Where to start with Westminster’s latest scandal, which – without wishing to speculate on spoilers – I suggest you formally label as “developing”? Blowing his own cover in it is William Wragg, MP for Hazel Grove in Greater Manchester, and chair of the public administration and constitutional affairs committee. Aged 36, William is described as a “senior Tory” on the basis of something or other – possibly his predilection for calling for other politicians to resign on moral grounds. Mind you, these days being an MP since 2015 means you’ve seen five prime ministers. If anything, you’re a Tory grandee.
Anyway, here follow the bare bones of what Wragg seems to have got himself mixed up in. Having connected with someone on Grindr, he began an exchange that led, in his own words, to his correspondent getting “compromising things on me”. Instead of going immediately to the police, as far as we know Wragg instead opted to start obliging his tormentor with the numbers of other MPs, Westminster staff and political journalists. These new targets were duly sent photos fairly early on in their own exchanges with their mystery correspondent, and – incredibly and yet entirely credibly – at least two MPs then responded by sending explicit pictures themselves.

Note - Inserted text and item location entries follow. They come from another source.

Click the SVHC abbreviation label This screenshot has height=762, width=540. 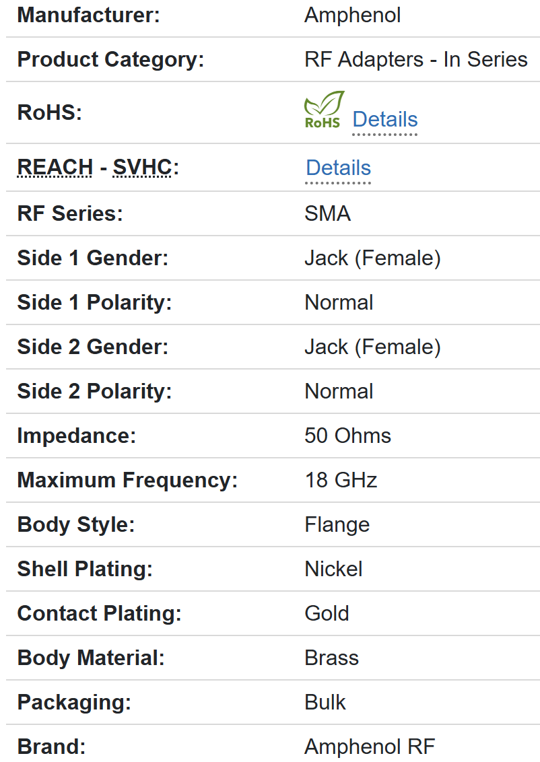pos(143,168)
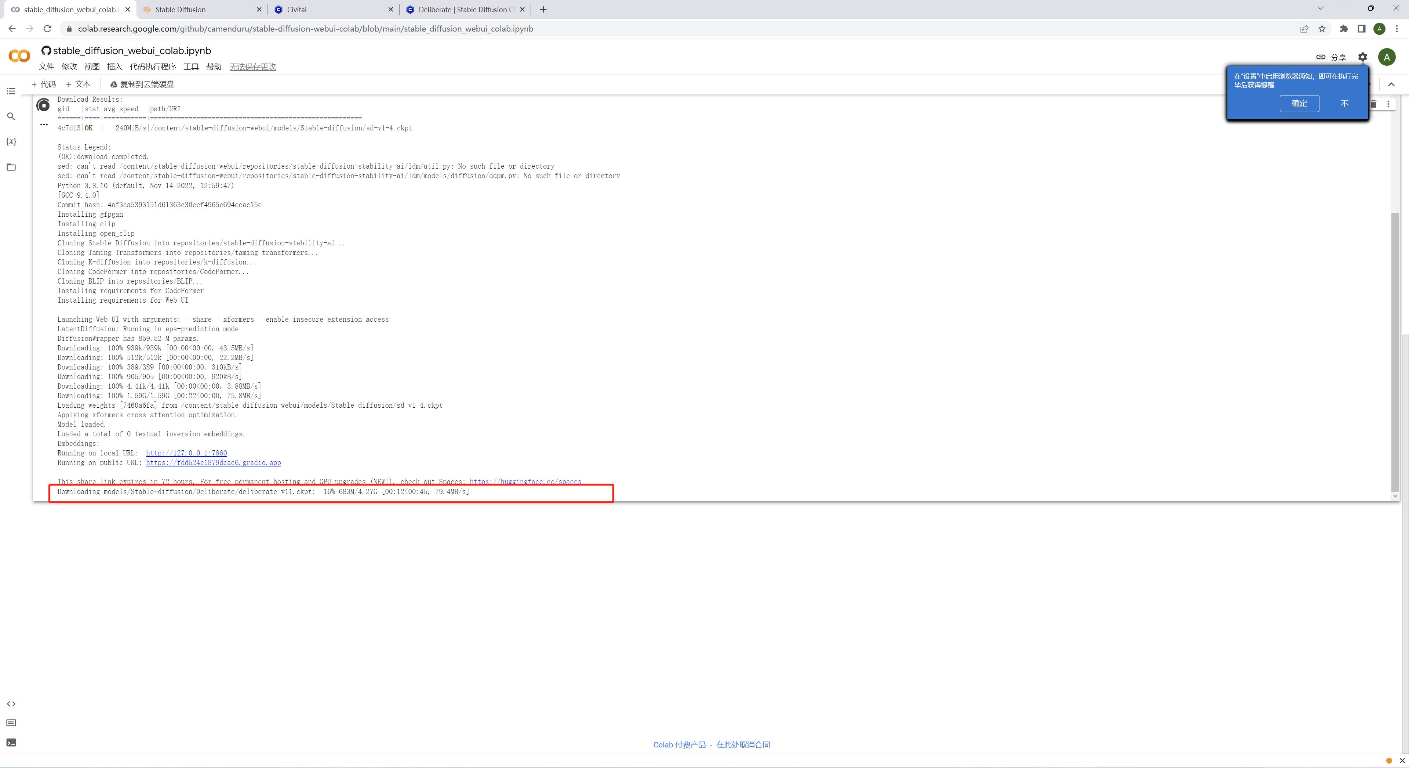Screen dimensions: 1409x768
Task: Open the variables inspector panel
Action: 11,141
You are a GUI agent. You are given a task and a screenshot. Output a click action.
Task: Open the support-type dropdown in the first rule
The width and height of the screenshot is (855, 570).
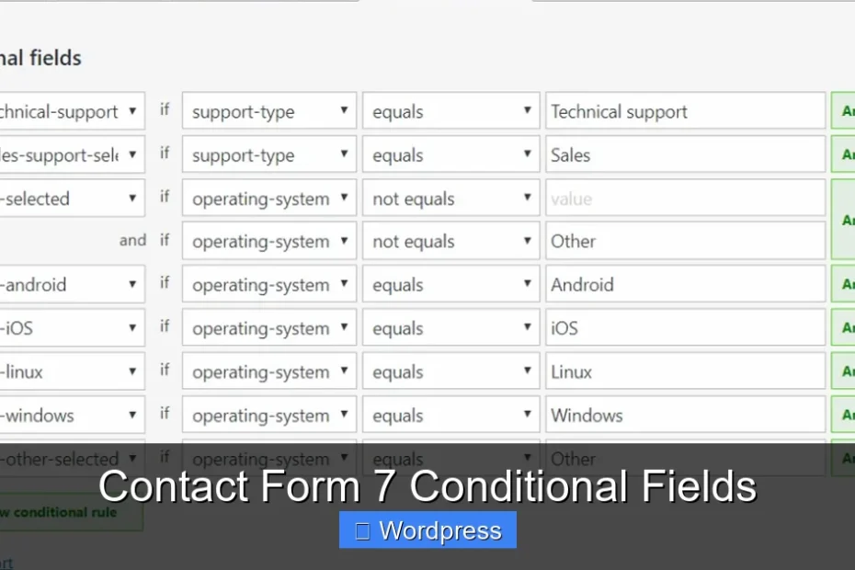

On Thursday evening, Wragg issued a mea culpa to the Times. “They had compromising things on me,” he said of what appears to be a spear-phishing attack. “They wouldn’t leave me alone. They would ask for people. I gave them some numbers, not all of them. I told him to stop. He’s manipulated me and now I’ve hurt other people … I’ve hurt people by being weak. I was scared. I’m mortified. I’m so sorry that my weakness has caused other people hurt.”
Well, now. This is not one of those non-apology apologies. Nope, it’s a real self-flagellator, and Wragg is correct to have identified his serious weakness as the central flaw that drove it all. However … with commiserations for what must have been a horrible and frightening experience, an apology just isn’t enough. Wragg was already standing down at the next general election, but surely the next thing he needs to identify is the immediate need for a byelection. On the plus side for Rishi Sunak, losing Hazel Grove now would wipe one off the tally of Tory seats that will be lost in the general election.
Giving out MPs’ phone numbers to a blackmailer/malicious actor in any security climate is obviously – obviously – an awful thing to do; giving them out in the current one has the potential to be a whole lot worse than merely awful. We are not dealing with some sorry case of a confused pensioner made an easy victim by new technology, but a 36-year-old digital native.
Perhaps it would be nice to think that the business of sending pictures has become so routine in this day and age that MPs wouldn’t care even if they were threatened with exposure. And yet, everything about this story suggests they would care very much but did it anyway. It may be an old tale dressed up in modern clothes – but the old tale ended in censure mostly for a reason.
As for the possible perpetrator or perpetrators, we don’t know anything much at all. Leicester police are reported to be investigating malicious communications against an unnamed parliamentarian. Hard to know what’s the more depressing: the rash of MPs now declaring reflexively of such a basic scam “Oh yeah, this’ll be a hostile state actor”; or, if it does turn out to have been a hostile state actor, the fact that this low-rent exercise was all they needed to do to hook in politicians. Master spycraft this was not.
Questions of calibre will be the ones at the forefront of the public mind, as people of a range of generations struggle to understand how Wragg – and the unnamed other MPs – allowed themselves to be so easily sucked in. Of course people who are blackmailed or threatened are victims – but voters are entitled to feel somewhat victimised themselves by the sheer volume of scandals over the past few years.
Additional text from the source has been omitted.